Sensebe v. Canal Indemnity Co.

GUIDRY, Justice,

concurs in part, dissents in part, and assigns reasons.

_JjI agree with the majority that the automobile business exclusion of the Mississippi Farm Bureau policy applied to the business activity in which Top Hatch, Inc., was engaged, i.e., the after-market installation of leather upholstery. Thus, I agree the court of appeal erred in finding the exclusion did not apply as a matter of contractual interpretation.

However, I disagree with the majority that enforcement of the automobile business exclusion under the facts of this case necessarily violates Louisiana’s public policy with regard to mandatory automobile liability coverage and permissive drivers. As this court explained in Marcus v. Hanover Ins. Co., 98-2040, p. 8 (La.6/4/99), 740 So.2d 603, 608, the “purpose of automobile liability coverage is the protection of the injured person and the coverage and protection of the insured....” I disagree with the majority that Marcus sets forth a broad principle that automobile business exclusions will generally always violate public policy with regard to permissive drivers as expressed in La.Rev.Stat. 32:900(B)(2).
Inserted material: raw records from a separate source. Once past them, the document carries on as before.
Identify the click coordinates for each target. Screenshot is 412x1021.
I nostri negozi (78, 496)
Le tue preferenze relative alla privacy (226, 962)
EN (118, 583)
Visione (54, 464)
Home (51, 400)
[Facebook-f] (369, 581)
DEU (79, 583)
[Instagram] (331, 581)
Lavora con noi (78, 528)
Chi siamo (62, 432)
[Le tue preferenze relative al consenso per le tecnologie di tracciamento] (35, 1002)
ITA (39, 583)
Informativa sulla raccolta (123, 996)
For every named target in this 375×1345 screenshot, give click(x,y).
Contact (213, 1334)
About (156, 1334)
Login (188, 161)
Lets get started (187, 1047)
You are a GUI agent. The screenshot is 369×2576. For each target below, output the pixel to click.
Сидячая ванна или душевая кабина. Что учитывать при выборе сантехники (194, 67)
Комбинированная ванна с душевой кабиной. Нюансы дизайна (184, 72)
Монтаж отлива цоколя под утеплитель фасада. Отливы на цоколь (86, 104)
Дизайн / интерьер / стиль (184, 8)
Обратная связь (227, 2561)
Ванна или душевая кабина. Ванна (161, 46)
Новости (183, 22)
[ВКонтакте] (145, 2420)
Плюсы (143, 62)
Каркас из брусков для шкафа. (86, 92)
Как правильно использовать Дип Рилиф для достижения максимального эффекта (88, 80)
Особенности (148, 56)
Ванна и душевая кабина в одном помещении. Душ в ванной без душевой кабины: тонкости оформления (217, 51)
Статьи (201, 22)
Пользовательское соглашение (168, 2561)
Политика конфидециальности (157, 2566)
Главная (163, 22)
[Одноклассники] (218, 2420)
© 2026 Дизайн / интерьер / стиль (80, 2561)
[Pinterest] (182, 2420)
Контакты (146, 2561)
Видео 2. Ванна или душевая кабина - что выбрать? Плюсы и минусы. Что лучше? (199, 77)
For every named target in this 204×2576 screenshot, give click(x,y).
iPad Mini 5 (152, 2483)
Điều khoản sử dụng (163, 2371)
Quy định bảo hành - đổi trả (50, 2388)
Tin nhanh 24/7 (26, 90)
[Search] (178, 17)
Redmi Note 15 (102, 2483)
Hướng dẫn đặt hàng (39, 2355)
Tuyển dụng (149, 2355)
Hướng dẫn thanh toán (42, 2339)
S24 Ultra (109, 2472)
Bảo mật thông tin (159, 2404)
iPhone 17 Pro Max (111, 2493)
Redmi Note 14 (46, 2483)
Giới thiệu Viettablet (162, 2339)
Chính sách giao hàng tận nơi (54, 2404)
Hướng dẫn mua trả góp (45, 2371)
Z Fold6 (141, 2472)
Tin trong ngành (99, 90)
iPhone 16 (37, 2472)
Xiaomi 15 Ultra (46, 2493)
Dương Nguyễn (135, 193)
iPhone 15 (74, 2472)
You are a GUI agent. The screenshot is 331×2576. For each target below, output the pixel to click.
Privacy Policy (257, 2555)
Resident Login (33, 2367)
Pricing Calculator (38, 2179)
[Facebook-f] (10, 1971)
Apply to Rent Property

Instead, I would distinguish Marcus on its facts, as did the court in Burgos v. Star Auto Service, Inc., 07-229 (La.App. 5 Cir. 11/13/07), 973 So.2d 29, writ denied, 2007-2406 (La.2/15/08), 976 So.2d 179. As in Burgos, the insurer here, Mississippi | ¡¿Farm Bureau, is not invoking the business exclusion against its named insured, Gregory Hyneman, with regard to the operation of the owned vehicle; instead, the insurer seeks to invoke the exclusion against a third party, defendant Deborah Boudreaux, who is otherwise covered by a garage liability policy issued to her employer, Top Hatch, by Canal Indemnity Company. In my view, “the goal of all liability policies, which is to benefit injured persons and to give protection and coverage to all insureds ...,” Marcus, 98-2040, p. 8, 740 So.2d at 608, is simply not impinged by enforcement of the automobile business exclusion under the facts of this case. Because the driver of the vehicle was insured under her employer’s liability policy, I see no need to determine which policy is primary when an otherwise valid exclusion applies. Accordingly, I would reverse the court of appeal’s decision and reinstate the judgment of the trial court sustaining Mississippi Farm Bureau’s motion for summary judgment.